What to work on: Whenever a line carries the word "computer", pull it out of the entries.

Task material:
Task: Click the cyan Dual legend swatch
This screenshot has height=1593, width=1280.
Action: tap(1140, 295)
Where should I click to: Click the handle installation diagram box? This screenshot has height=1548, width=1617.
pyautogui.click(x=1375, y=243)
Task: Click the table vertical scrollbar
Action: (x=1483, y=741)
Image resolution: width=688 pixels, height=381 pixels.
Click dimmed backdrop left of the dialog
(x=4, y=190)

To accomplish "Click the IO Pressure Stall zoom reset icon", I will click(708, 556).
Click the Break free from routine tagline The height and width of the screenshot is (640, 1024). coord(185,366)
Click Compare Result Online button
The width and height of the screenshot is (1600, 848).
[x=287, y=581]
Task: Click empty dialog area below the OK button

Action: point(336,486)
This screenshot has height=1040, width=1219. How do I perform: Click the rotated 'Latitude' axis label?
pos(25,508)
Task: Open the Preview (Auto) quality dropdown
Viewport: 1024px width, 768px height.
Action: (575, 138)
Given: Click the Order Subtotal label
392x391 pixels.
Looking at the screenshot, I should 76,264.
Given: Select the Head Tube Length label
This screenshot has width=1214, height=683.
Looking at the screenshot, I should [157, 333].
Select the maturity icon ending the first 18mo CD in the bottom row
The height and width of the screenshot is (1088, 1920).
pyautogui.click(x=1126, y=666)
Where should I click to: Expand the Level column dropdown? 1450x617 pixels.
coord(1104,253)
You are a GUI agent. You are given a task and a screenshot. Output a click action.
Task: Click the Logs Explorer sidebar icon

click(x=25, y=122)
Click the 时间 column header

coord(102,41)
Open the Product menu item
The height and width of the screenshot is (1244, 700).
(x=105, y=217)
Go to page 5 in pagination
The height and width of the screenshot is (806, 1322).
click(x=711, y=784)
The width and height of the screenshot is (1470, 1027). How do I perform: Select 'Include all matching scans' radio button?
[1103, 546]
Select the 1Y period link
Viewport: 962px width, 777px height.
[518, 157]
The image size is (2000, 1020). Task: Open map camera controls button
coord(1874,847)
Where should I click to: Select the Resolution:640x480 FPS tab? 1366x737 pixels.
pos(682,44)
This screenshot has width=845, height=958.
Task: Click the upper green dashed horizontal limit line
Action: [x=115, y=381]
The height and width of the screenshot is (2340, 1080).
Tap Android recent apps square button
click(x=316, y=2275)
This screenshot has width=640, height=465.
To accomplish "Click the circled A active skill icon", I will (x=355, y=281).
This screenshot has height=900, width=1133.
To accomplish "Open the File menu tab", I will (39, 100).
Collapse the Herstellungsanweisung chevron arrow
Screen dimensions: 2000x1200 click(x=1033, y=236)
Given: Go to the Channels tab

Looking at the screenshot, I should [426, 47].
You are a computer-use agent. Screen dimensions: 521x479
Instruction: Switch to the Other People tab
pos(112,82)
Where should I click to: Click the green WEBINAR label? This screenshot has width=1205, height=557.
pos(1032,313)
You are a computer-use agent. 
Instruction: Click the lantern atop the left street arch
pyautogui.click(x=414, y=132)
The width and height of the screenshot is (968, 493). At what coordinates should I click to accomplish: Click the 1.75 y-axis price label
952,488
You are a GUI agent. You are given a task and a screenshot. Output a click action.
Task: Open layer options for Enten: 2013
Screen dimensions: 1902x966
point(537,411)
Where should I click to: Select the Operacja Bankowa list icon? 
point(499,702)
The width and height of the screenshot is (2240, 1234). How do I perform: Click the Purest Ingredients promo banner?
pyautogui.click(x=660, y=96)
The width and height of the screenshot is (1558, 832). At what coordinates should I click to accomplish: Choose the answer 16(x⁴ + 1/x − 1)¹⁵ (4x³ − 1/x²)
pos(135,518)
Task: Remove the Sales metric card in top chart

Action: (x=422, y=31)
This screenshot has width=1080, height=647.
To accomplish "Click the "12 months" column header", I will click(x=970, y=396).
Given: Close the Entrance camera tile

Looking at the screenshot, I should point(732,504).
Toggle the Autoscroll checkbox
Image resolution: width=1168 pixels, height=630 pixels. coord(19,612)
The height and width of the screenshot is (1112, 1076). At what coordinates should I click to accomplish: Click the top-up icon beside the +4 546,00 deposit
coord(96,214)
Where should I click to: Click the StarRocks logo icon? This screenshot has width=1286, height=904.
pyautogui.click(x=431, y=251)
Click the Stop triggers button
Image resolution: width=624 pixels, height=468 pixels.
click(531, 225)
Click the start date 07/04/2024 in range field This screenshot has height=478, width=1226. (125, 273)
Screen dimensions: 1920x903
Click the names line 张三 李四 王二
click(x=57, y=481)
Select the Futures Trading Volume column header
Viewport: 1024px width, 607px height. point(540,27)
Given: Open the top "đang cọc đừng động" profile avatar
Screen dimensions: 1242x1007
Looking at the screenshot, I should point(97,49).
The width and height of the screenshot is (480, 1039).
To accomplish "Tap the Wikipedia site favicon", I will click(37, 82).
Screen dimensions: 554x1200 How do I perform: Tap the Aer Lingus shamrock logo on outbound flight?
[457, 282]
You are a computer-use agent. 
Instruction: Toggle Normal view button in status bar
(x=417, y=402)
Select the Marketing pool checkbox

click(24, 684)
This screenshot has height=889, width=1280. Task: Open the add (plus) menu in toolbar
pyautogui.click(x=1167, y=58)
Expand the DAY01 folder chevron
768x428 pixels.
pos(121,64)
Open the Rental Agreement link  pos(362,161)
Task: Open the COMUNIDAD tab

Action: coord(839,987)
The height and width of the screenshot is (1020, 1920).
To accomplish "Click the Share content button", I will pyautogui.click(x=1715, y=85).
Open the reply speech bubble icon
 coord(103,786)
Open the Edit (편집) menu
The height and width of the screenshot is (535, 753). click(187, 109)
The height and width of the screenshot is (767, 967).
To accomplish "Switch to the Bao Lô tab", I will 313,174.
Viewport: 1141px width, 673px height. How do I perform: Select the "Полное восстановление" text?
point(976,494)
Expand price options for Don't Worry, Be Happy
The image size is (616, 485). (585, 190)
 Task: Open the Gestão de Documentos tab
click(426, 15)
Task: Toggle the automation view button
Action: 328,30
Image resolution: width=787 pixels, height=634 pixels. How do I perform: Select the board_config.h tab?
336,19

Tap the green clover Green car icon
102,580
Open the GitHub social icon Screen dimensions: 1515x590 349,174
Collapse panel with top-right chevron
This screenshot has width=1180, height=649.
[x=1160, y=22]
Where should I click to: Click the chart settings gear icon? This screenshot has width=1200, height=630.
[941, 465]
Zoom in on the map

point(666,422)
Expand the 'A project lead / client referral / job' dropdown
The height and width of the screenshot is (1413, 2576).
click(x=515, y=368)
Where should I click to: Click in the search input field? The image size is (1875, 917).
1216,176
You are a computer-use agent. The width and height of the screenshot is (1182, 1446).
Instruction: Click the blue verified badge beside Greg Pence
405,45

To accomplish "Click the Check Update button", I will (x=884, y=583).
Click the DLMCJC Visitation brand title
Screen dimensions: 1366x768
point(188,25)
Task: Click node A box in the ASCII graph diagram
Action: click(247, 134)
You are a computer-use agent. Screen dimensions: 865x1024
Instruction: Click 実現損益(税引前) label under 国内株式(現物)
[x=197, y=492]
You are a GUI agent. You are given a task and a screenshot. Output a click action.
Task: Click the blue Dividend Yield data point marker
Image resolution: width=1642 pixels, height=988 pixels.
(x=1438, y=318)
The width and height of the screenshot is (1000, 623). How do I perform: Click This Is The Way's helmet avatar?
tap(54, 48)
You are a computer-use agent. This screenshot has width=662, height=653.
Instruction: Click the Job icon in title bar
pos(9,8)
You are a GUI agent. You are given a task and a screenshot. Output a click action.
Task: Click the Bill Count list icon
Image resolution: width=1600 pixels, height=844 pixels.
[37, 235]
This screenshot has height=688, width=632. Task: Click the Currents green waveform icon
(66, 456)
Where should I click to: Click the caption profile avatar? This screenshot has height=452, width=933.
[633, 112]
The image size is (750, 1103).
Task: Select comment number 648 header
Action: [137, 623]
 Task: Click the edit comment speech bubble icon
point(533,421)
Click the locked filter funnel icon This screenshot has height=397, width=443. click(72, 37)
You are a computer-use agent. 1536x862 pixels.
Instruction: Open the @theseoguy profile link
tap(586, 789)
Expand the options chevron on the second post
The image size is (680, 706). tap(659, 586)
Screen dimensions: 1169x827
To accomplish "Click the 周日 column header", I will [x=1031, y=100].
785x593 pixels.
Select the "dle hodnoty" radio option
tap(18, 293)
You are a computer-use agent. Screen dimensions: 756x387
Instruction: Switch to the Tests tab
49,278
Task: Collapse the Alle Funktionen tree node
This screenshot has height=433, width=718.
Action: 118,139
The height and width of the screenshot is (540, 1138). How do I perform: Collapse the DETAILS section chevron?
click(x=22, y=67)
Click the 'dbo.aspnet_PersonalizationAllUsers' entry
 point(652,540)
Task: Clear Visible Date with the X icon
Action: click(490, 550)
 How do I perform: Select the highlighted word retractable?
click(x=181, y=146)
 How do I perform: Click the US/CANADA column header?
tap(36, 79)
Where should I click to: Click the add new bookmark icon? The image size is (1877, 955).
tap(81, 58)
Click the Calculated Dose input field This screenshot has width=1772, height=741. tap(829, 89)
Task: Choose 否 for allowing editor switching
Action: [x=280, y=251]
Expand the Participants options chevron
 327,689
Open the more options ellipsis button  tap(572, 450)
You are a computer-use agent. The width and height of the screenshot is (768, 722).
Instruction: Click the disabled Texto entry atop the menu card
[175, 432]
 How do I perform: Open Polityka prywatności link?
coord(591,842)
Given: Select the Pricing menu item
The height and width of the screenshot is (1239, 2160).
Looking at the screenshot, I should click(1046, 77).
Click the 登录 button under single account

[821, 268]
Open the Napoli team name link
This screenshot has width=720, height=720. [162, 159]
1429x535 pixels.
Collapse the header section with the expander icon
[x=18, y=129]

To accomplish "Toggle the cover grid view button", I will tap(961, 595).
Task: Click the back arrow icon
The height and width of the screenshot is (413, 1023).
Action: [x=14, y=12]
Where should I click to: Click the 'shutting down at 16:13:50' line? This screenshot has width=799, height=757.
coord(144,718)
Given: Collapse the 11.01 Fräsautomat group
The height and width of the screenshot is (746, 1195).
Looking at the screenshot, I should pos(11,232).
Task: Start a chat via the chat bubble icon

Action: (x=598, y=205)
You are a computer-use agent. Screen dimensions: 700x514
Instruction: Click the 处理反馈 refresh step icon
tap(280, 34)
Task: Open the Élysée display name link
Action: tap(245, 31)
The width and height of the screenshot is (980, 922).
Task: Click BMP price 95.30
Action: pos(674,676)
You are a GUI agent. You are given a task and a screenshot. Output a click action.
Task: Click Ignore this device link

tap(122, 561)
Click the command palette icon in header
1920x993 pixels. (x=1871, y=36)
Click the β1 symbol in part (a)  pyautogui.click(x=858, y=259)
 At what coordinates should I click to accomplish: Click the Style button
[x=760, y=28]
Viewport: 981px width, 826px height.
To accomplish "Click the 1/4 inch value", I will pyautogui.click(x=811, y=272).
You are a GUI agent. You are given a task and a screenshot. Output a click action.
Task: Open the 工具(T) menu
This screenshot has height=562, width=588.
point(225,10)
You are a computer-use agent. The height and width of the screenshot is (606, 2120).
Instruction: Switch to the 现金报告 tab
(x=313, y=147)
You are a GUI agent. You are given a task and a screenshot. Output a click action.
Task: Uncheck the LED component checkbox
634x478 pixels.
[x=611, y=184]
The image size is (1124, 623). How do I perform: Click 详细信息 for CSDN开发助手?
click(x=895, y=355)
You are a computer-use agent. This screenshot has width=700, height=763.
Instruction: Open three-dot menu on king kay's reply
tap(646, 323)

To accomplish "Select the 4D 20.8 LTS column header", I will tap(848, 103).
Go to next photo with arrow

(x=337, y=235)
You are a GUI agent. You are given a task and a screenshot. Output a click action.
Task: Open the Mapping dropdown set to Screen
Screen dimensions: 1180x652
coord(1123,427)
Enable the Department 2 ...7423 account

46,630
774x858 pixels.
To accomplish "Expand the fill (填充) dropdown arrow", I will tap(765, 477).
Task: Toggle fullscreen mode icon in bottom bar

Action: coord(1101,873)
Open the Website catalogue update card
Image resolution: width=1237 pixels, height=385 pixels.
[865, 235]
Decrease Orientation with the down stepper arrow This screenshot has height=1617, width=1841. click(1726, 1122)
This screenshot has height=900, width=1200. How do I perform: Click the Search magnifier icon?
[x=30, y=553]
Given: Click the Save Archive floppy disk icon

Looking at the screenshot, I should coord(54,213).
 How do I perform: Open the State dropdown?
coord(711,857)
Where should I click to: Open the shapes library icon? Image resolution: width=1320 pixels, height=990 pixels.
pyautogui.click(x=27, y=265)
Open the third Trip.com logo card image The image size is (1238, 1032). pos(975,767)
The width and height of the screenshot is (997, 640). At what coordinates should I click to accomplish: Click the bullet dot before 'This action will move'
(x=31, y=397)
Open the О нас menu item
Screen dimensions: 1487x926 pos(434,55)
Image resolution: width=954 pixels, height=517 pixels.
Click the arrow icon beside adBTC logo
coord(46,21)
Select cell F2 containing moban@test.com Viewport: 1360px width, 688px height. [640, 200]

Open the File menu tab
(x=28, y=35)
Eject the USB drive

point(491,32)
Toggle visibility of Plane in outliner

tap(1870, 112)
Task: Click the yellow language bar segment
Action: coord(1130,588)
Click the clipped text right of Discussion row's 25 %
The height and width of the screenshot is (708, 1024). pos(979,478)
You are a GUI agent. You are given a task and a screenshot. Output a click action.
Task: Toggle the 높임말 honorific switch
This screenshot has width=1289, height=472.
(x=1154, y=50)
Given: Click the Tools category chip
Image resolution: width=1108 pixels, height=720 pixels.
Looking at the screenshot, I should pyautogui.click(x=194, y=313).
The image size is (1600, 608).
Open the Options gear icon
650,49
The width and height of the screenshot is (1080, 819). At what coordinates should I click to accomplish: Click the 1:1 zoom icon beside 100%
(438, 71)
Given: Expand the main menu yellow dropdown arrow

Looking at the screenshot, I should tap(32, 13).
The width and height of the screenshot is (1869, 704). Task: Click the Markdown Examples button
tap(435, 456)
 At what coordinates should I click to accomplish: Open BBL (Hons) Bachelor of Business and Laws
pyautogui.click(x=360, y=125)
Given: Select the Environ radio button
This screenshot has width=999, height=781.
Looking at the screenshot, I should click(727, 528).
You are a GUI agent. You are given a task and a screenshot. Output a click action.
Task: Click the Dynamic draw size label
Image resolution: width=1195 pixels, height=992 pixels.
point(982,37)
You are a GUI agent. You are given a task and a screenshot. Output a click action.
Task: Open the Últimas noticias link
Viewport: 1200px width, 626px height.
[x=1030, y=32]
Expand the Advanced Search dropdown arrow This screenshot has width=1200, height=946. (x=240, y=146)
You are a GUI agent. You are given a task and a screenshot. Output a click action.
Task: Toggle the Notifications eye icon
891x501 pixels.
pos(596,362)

Exercise output:
You are a computer-use agent. Screen dimensions: 521x479
You are a computer-use agent. 
You are a computer-use agent. 
You are a computer-use agent. The width and height of the screenshot is (1182, 1446).
You are a computer-use agent. Screen dimensions: 865x1024
You are a computer-use agent. This screenshot has width=662, height=653.
You are a computer-use agent. 1536x862 pixels.
You are a computer-use agent. Screen dimensions: 756x387
You are a computer-use agent. The width and height of the screenshot is (768, 722).
You are a computer-use agent. Screen dimensions: 700x514
You are a computer-use agent. The height and width of the screenshot is (606, 2120).
You are a computer-use agent. This screenshot has width=700, height=763.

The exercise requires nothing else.